Mistake in Proof of Homotopy Hypothesis by Kapranov and Voevodsky

at.algebraic-topologyhigher-category-theoryhomotopy-theory

In 1991, Kapranov and Voevodsky published a proof of a now famously false result, roughly saying that the homotopy category of spaces is equivalent to the homotopy category of strict infinity categories that are weak infinity groupoid.

In 1998 Carlos Simpson showed that their main result could not be true, but did not explain what was precisely wrong in the paper of Kapranov and Voevodsky.

In fact, as explained by Voevodsky here, for a long time after that, Voevodsky apparently thought his proof was correct and that Carlos Simpson made a mistake, until he finally found a mistake in his paper in 2013 !
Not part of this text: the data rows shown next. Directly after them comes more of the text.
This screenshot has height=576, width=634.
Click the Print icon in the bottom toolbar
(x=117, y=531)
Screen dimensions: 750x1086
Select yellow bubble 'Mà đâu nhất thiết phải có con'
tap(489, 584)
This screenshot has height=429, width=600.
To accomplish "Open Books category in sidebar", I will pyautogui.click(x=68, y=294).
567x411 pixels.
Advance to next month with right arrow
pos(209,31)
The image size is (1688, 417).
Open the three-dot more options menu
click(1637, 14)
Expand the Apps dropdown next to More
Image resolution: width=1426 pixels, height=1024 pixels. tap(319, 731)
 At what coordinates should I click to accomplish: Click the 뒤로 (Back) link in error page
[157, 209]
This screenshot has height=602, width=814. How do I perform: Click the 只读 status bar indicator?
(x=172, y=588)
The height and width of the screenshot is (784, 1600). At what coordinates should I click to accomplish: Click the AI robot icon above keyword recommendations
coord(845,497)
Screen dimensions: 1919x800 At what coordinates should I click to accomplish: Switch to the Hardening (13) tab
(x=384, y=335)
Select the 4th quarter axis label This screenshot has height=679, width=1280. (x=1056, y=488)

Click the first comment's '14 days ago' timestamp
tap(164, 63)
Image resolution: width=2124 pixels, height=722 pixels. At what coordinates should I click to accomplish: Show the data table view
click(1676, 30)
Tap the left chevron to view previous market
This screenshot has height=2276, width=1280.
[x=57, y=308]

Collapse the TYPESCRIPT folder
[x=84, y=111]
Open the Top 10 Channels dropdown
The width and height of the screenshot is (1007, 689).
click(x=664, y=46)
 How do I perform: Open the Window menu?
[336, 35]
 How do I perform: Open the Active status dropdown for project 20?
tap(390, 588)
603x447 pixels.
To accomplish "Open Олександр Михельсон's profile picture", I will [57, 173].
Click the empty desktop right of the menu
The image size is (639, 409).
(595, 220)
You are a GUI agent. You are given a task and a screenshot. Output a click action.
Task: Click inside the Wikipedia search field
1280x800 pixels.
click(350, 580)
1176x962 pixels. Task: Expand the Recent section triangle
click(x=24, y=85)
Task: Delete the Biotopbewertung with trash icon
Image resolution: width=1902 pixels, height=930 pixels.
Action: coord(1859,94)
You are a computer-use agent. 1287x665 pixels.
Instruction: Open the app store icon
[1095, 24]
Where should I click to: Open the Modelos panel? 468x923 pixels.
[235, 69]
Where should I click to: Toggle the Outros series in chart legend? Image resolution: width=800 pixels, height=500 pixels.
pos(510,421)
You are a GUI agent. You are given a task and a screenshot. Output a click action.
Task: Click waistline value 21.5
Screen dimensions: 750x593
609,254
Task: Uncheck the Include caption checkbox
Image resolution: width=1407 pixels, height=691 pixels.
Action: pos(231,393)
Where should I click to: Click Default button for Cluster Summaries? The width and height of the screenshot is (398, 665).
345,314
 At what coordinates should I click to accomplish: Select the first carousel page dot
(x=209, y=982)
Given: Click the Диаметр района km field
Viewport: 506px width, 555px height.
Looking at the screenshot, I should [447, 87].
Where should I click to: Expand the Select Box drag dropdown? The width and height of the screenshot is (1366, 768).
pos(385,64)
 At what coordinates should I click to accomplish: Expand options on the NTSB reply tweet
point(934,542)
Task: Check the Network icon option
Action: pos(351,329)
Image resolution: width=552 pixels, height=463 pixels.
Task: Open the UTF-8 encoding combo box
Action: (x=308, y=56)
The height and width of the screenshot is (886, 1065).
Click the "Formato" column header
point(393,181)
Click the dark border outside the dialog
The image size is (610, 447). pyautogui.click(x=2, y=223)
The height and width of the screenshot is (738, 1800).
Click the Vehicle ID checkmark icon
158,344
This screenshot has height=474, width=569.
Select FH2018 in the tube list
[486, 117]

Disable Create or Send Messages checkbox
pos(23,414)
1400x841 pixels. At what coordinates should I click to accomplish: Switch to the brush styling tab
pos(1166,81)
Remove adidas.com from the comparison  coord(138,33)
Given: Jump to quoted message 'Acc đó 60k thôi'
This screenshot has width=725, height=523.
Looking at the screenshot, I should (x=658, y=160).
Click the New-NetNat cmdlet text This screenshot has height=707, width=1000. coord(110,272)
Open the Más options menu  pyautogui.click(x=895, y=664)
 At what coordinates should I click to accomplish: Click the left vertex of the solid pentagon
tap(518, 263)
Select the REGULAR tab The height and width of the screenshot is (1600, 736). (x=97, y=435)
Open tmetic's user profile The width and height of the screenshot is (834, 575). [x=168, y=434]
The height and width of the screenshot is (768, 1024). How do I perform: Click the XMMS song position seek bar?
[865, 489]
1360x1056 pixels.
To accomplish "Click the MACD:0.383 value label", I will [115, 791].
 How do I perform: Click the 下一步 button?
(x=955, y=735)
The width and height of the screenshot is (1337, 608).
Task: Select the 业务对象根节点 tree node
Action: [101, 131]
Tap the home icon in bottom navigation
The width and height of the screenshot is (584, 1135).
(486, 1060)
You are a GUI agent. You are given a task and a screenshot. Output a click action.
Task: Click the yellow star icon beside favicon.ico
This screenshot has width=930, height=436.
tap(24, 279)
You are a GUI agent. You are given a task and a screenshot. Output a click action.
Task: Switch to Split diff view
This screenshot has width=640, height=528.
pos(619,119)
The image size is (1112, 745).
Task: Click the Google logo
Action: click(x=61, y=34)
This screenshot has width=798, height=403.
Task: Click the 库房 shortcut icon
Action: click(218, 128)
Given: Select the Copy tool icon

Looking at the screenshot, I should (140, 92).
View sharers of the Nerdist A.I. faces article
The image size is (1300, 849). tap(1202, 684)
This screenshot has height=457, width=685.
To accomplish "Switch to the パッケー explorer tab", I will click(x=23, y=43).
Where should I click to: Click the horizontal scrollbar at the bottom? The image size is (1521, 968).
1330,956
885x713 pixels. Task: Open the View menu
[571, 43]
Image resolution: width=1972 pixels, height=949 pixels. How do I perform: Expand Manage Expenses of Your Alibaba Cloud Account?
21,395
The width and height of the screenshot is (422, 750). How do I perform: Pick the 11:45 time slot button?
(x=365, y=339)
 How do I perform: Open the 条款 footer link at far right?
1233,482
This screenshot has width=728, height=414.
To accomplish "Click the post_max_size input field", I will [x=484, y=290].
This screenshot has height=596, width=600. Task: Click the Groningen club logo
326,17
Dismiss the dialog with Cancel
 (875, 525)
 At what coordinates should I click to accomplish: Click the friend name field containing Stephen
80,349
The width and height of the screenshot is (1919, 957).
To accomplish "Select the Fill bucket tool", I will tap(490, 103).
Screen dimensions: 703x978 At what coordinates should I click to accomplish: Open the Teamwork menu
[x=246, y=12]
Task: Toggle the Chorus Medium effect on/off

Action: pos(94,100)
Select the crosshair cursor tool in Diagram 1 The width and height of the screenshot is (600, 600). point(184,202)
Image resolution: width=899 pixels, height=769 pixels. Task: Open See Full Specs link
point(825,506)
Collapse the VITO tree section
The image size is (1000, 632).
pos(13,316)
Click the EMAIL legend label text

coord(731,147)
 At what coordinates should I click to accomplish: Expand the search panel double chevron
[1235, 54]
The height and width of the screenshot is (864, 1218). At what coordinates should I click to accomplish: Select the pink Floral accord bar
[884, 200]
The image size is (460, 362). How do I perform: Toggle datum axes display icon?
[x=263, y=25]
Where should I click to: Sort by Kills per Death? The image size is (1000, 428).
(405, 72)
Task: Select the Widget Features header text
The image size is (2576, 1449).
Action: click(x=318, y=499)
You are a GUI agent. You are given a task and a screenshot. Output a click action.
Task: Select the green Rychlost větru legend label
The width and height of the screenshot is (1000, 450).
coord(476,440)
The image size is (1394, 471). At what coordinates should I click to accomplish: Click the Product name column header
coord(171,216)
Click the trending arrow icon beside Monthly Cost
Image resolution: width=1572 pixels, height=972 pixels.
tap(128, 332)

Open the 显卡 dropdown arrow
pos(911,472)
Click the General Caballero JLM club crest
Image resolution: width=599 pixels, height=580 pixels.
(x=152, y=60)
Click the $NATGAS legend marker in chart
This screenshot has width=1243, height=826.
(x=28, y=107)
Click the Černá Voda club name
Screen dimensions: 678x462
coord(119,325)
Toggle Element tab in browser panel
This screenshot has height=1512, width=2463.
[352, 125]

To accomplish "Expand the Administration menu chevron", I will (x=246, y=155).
Despite being false, the paper by Kapranov and Voevodsky contains a lot of very interesting things, moreover, the general strategy of the proof to use Johnson's Higher categorical pasting diagram as generalized Moore path to strictify an infinity groupoid sound like a very reasonable idea and it is a bit of a surprise, at least to me, that it does not work.

In fact when Carlos Simpson proved that the main theorem of Kapranov and Voevodsky's paper was false he conjectured that their proof could allow one to obtain that the homotopy category of spaces is equivalent to the homotopy category of strict non unital infinity category that are weak (unital) infinity groupoid (this is now known as Simpson's conjecture).

So:

Can someone explain what precisely goes wrong in this paper ?

Best Answer

Here is my guess. To compare spaces with their notion of strict $\infty$-groupoids (in which everything is strict except inverses) Kapranov and Voevodsky use an intermediate category of Kan diagrammatic sets, which they show to be equivalent to both spaces and strict $\infty$-groupoids (after inverting a suitable collection of weak equivalences). Whatever Kan diagrammatic sets are, they seem to be a non-strict model, and so let's assume that they do form a model for spaces. In this case the mistake must be in the comparison of Kan diagrammatic sets and strict $\infty$-groupoids (Theorem 3.7). This theorem relies on Proposition 3.5 which compares the homotopy groups of a Kan diagrammatic set $X$ and the homotopy groups of the strict $\infty$-groupoid $\Pi(X)$ generated from $X$. This comparison, in turn, is based on Lemma 3.4 which says that any morphism in $\Pi(X)$ can be realized via a single pasting diagram in $X$, which are in some sense the cells of $X$ (since $X$ is a presheaf on pasting diagrams). But this claim doesn't seem to be true, and the reason is that when one generates the $\infty$-groupoid $\Pi(X)$ one doesn't only freely add morphisms, but also identifies pairs of morphisms which are supposed to be the same in a strict $\infty$-category structure. This means, for example, that if two different pasting diagrams coincide after this identification, then the identity morphism between them might not be a pasting diagram in $X$ (or at least, one would have to explicitly argue why this would be the case). The proof of Lemma 3.4 seems to be vague enough to allow for this subtlety to slip. All of this could be wrong of course, but if I had to pick one possibly problematic lemma it would be this Lemma 3.4.